§ What the task asks:
Please render the material below as a JSON list of strings, one string per line, leaving out blank lines.

§ Input data:
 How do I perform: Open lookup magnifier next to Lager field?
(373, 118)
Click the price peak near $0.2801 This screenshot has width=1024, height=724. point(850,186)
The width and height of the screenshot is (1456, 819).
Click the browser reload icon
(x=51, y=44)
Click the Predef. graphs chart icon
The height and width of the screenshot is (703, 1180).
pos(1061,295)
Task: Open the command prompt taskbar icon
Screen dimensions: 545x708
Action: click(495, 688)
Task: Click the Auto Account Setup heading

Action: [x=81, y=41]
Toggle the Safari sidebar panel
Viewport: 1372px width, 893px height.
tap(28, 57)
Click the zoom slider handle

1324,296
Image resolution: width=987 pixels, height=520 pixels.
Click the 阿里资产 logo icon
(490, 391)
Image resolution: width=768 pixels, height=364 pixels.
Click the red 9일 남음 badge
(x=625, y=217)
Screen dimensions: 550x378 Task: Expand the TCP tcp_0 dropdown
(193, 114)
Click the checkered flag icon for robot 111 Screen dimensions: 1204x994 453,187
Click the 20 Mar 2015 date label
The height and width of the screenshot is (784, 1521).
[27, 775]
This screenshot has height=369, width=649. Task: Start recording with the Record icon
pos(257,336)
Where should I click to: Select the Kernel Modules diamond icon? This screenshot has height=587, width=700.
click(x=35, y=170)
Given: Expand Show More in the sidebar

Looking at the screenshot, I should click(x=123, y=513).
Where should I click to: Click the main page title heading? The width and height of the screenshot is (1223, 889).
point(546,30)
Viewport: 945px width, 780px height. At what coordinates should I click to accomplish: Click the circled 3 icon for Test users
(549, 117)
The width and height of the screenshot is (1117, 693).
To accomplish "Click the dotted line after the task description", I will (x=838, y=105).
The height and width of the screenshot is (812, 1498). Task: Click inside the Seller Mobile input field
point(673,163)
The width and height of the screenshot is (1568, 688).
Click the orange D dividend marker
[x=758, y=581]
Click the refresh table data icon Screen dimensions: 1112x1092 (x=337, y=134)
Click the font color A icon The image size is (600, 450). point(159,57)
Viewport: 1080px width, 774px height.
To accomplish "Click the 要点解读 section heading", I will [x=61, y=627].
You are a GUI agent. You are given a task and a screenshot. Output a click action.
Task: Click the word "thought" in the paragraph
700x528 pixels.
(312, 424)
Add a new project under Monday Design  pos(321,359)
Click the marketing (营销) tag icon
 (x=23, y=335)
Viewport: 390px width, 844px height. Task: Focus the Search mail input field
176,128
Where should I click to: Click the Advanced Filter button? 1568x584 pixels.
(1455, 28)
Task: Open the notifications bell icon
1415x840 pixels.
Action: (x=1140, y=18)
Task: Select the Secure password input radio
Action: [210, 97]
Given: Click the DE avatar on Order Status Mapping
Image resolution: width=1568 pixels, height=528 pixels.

§ The answer:
[
  " How do I perform: Open lookup magnifier next to Lager field?",
  "(373, 118)",
  "Click the price peak near $0.2801 This screenshot has width=1024, height=724. point(850,186)",
  "The width and height of the screenshot is (1456, 819).",
  "Click the browser reload icon",
  "(x=51, y=44)",
  "Click the Predef. graphs chart icon",
  "The height and width of the screenshot is (703, 1180).",
  "pos(1061,295)",
  "Task: Open the command prompt taskbar icon",
  "Screen dimensions: 545x708",
  "Action: click(495, 688)",
  "Task: Click the Auto Account Setup heading",
  "Action: [x=81, y=41]",
  "Toggle the Safari sidebar panel",
  "Viewport: 1372px width, 893px height.",
  "tap(28, 57)",
  "Click the zoom slider handle",
  "1324,296",
  "Image resolution: width=987 pixels, height=520 pixels.",
  "Click the 阿里资产 logo icon",
  "(490, 391)",
  "Image resolution: width=768 pixels, height=364 pixels.",
  "Click the red 9일 남음 badge",
  "(x=625, y=217)",
  "Screen dimensions: 550x378 Task: Expand the TCP tcp_0 dropdown",
  "(193, 114)",
  "Click the checkered flag icon for robot 111 Screen dimensions: 1204x994 453,187",
  "Click the 20 Mar 2015 date label",
  "The height and width of the screenshot is (784, 1521).",
  "[27, 775]",
  "This screenshot has height=369, width=649. Task: Start recording with the Record icon",
  "pos(257,336)",
  "Where should I click to: Select the Kernel Modules diamond icon? This screenshot has height=587, width=700.",
  "click(x=35, y=170)",
  "Given: Expand Show More in the sidebar",
  "Looking at the screenshot, I should click(x=123, y=513).",
  "Where should I click to: Click the main page title heading? The width and height of the screenshot is (1223, 889).",
  "point(546,30)",
  "Viewport: 945px width, 780px height. At what coordinates should I click to accomplish: Click the circled 3 icon for Test users",
  "(549, 117)",
  "The width and height of the screenshot is (1117, 693).",
  "To accomplish \"Click the dotted line after the task description\", I will (x=838, y=105).",
  "The height and width of the screenshot is (812, 1498). Task: Click inside the Seller Mobile input field",
  "point(673,163)",
  "The width and height of the screenshot is (1568, 688).",
  "Click the orange D dividend marker",
  "[x=758, y=581]",
  "Click the refresh table data icon Screen dimensions: 1112x1092 (x=337, y=134)",
  "Click the font color A icon The image size is (600, 450). point(159,57)",
  "Viewport: 1080px width, 774px height.",
  "To accomplish \"Click the 要点解读 section heading\", I will [x=61, y=627].",
  "You are a GUI agent. You are given a task and a screenshot. Output a click action.",
  "Task: Click the word \"thought\" in the paragraph",
  "700x528 pixels.",
  "(312, 424)",
  "Add a new project under Monday Design  pos(321,359)",
  "Click the marketing (营销) tag icon",
  " (x=23, y=335)",
  "Viewport: 390px width, 844px height. Task: Focus the Search mail input field",
  "176,128",
  "Where should I click to: Click the Advanced Filter button? 1568x584 pixels.",
  "(1455, 28)",
  "Task: Open the notifications bell icon",
  "1415x840 pixels.",
  "Action: (x=1140, y=18)",
  "Task: Select the Secure password input radio",
  "Action: [210, 97]",
  "Given: Click the DE avatar on Order Status Mapping",
  "Image resolution: width=1568 pixels, height=528 pixels."
]